Postby Koatanga » Mon Apr 07, 2014 7:36 pm

Io.Draco wrote:
Yeah, I think that was an overreaction and not really needed.


Not really an overreaction but more like the norm for the gay rights movement these days to bully, harass, demean and insult anyone who dares disagree with them.

http://theweek.com/article/index/257628 ... age-bigots

An interesting article: The writer by the way supports Gay Marriage and Gay rights and isn't too fond of Christians.

The problem as I see it is that there are people who are against gay marriage and want to express that belief as if it's merely disagreeing with someone else's idea. That's not the case at all. People are pissed off because they can't deny rights to gay people anymore. That's fundamentally different to a mere opinion.

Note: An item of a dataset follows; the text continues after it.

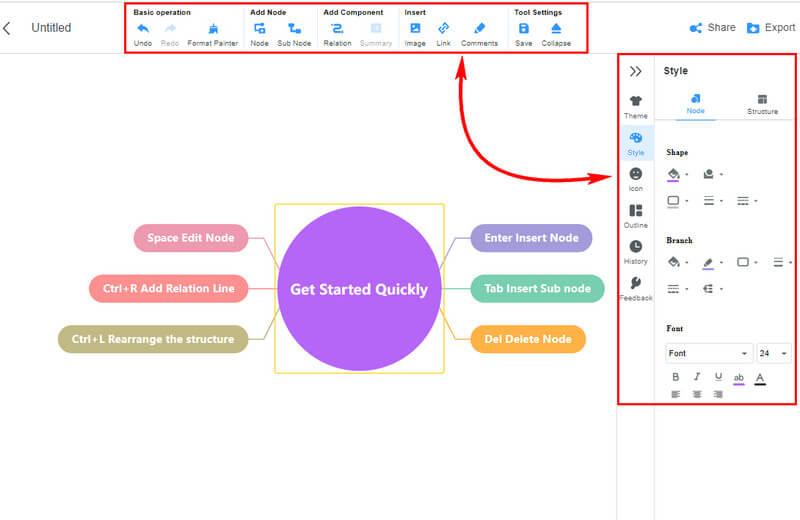Screen dimensions: 800x520
Task: Click the Share button
Action: point(712,28)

Seriously, we've been through this time and time again. Women shouldn't vote. Businesses shouldn't have to serve black/jewish/asian/mexican/whatever people. It's all based on some ancient books allegedly written by god as copied down by man and then subsequently translated, interpreted, re-translated, re-interpreted, edited, and cherry picked until it supports something that aligns with some man's prejudices, then it's shoved down children's throats with threats of hellfire and damnation, until they believe it, except they lack the theological background to understand any of it except "god hates fags".

It's such a load of utter bullshit.

There are 76 laws in Leviticus that are routinely ignored by even the most devout of Christians, up to and including "letting your hair become unkempt" and "eating an animal which doesn’t both chew cud and has a divided hoof". Trust me - those same poor assailed Christians being forced to serve gays have no trouble at all selling a pack of bacon to a guy with dreadlocks.

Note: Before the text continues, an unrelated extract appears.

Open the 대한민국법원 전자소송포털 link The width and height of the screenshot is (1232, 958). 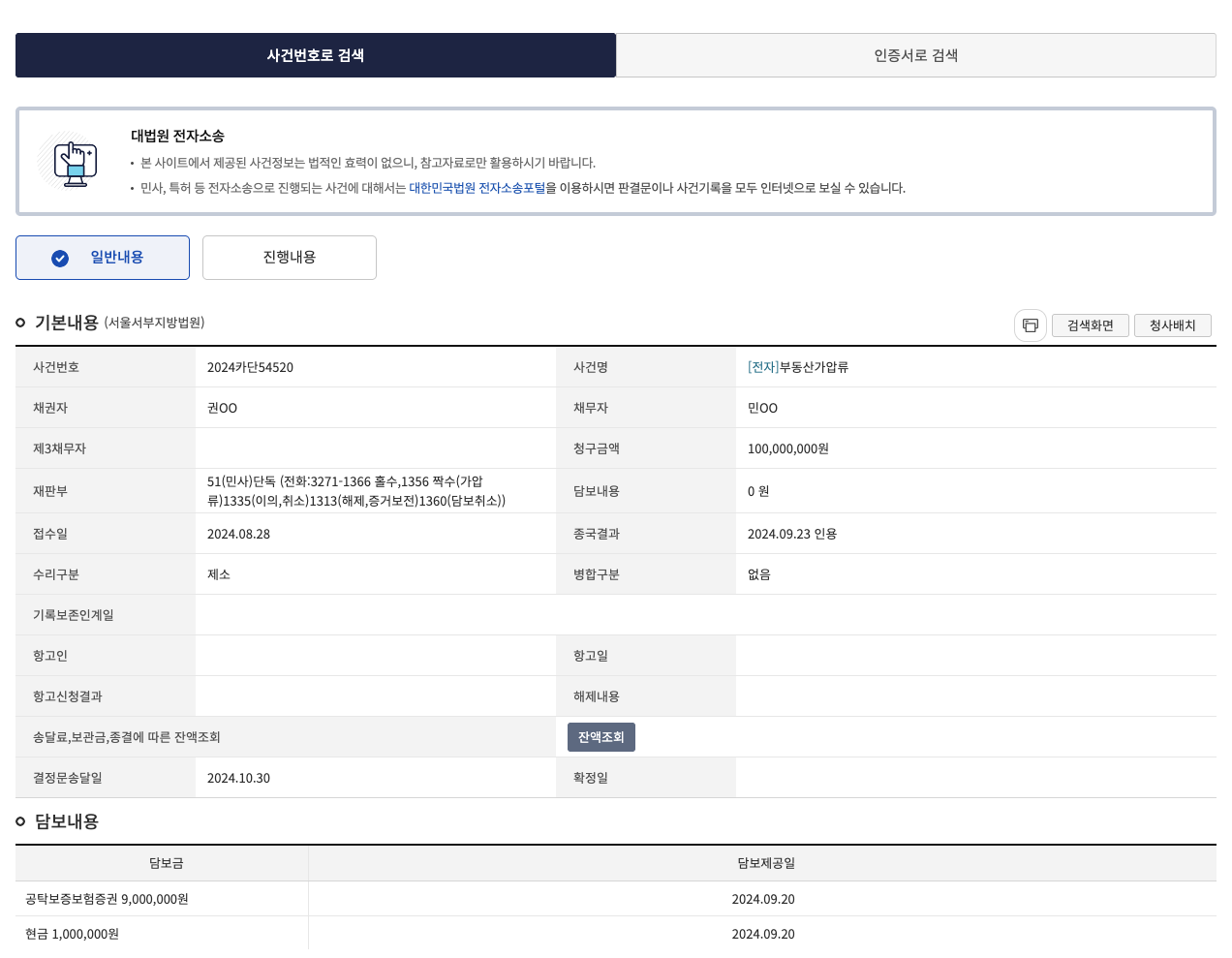pos(477,188)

Yet take one of those 76 - "having sex with a man 'as one does with a woman'" and it's the end of the freaking world as far as their religion is concerned.

It's artificial cherry-picking to support bigotry. It has failed over and over throughout history, and will again. Christians need to learn to live with that, just like they learned to live with women having the vote and black people eating at the same counter.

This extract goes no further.